*What is expected:*
Leaving out all pictures, repeat exactly the lines from the one that holds "The width and" to the last line of the entries below.

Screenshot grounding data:
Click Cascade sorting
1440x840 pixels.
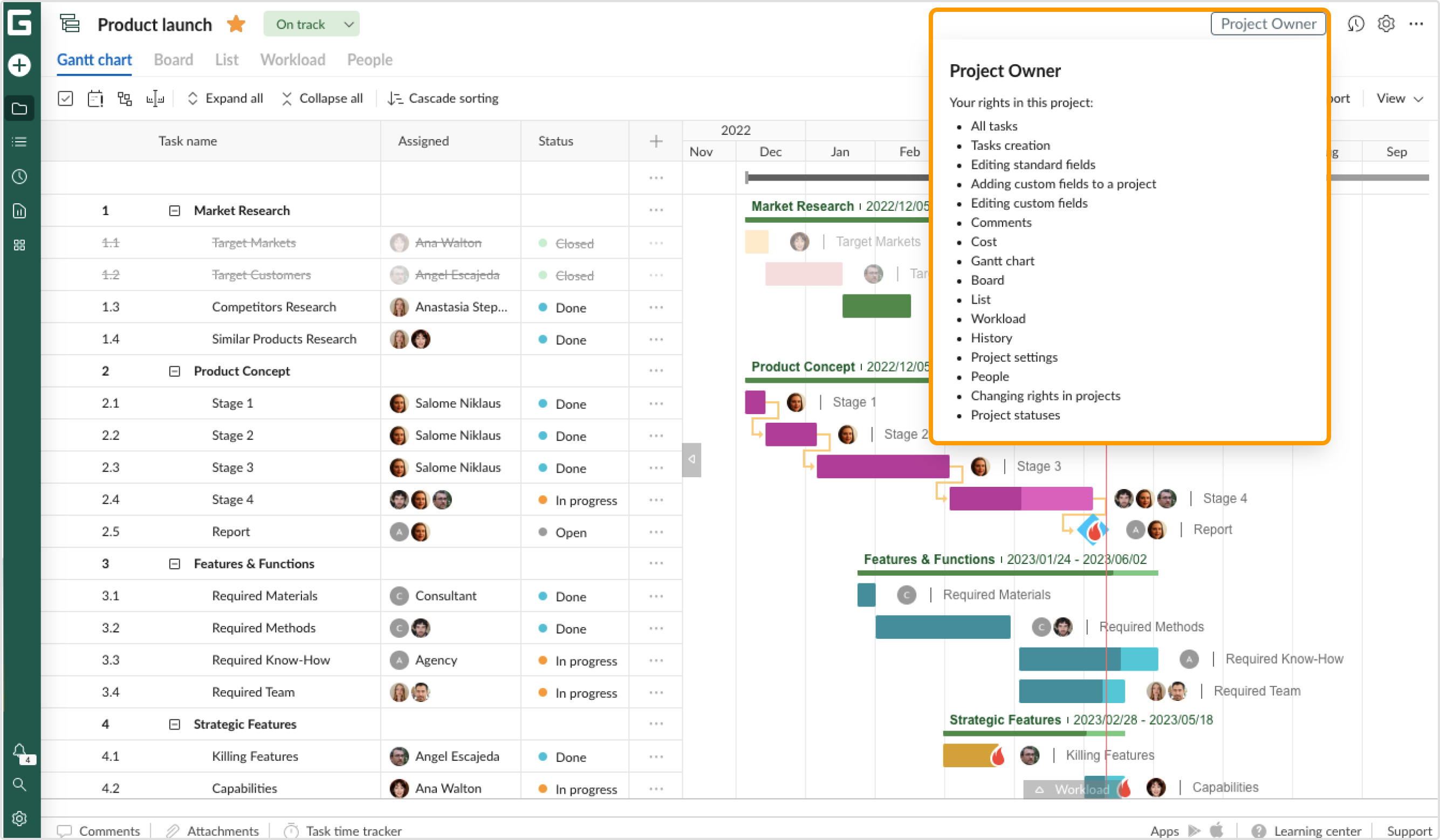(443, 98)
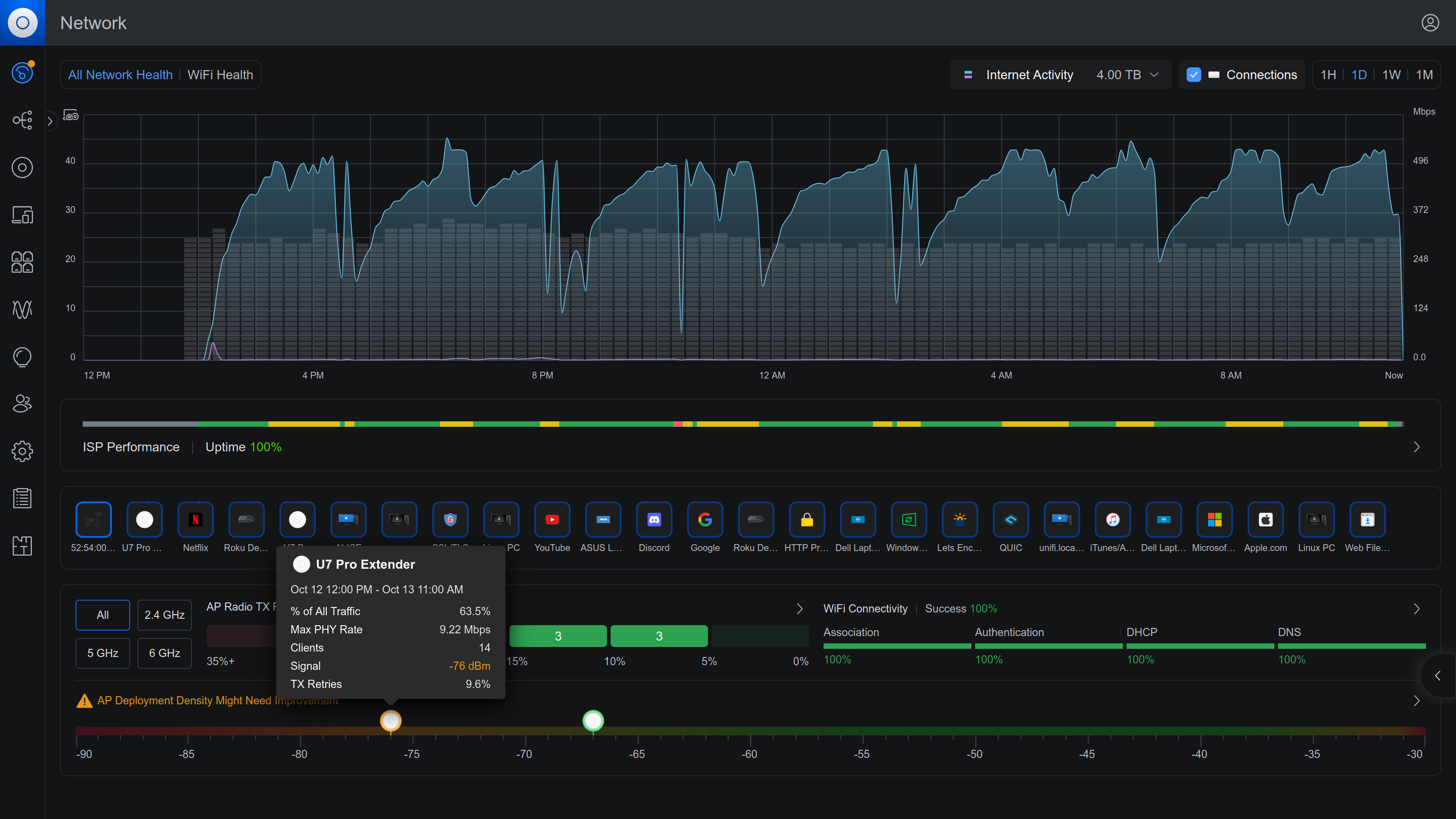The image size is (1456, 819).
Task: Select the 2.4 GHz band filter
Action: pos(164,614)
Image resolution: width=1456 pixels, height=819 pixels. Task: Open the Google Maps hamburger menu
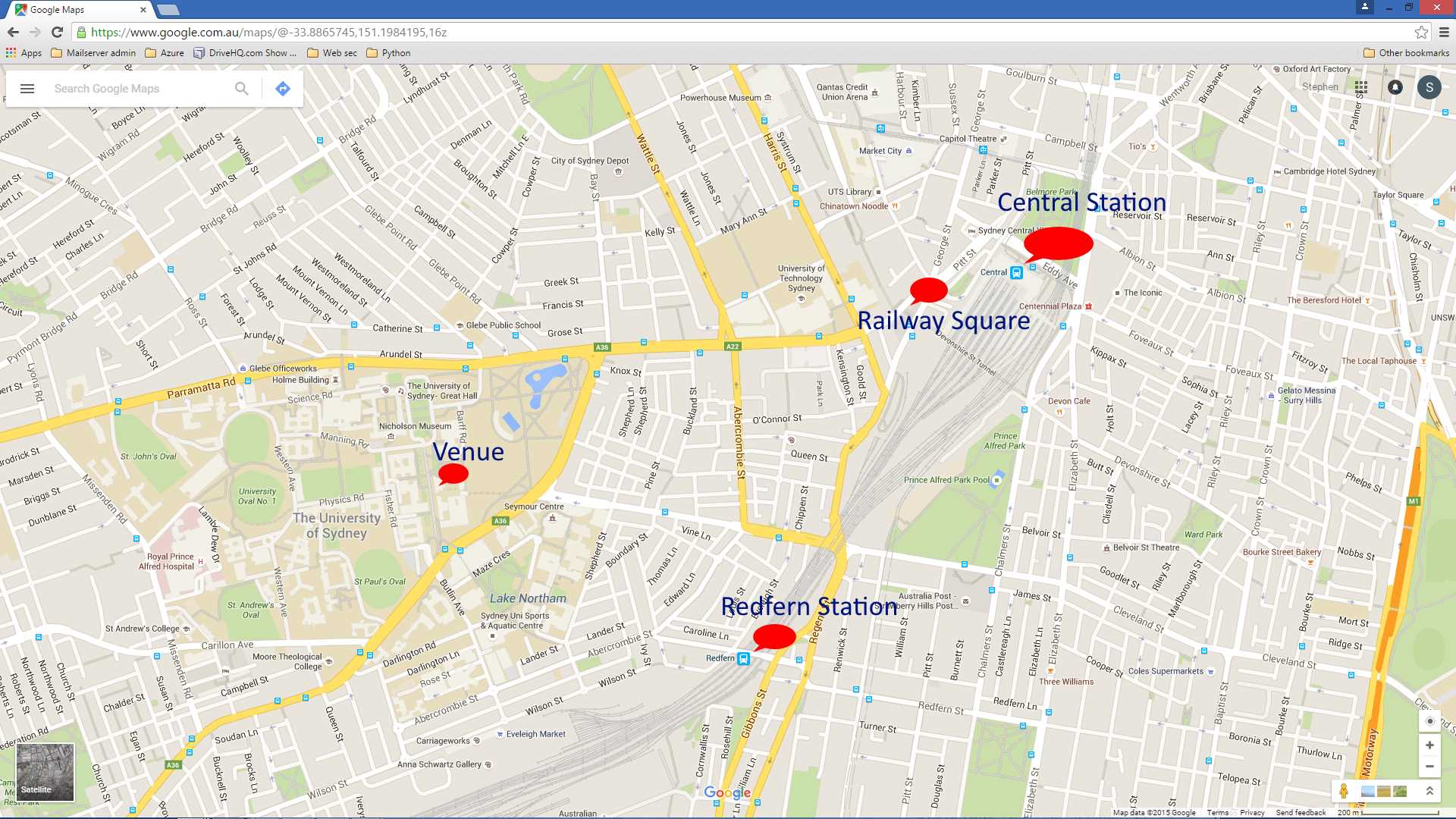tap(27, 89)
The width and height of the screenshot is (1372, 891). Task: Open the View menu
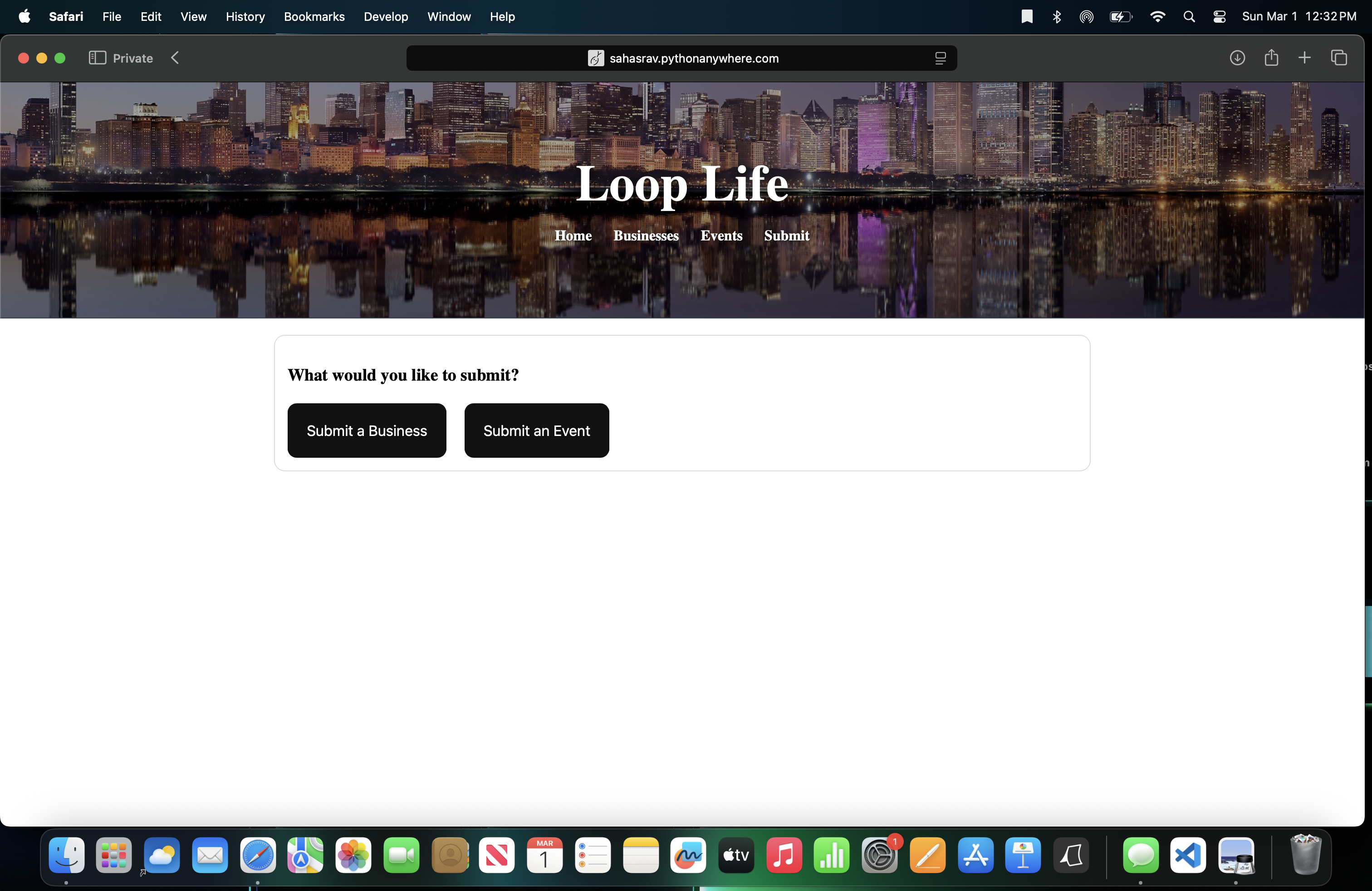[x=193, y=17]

*Exercise solution:*
The width and height of the screenshot is (1372, 891). Task: Open the View menu
[x=193, y=17]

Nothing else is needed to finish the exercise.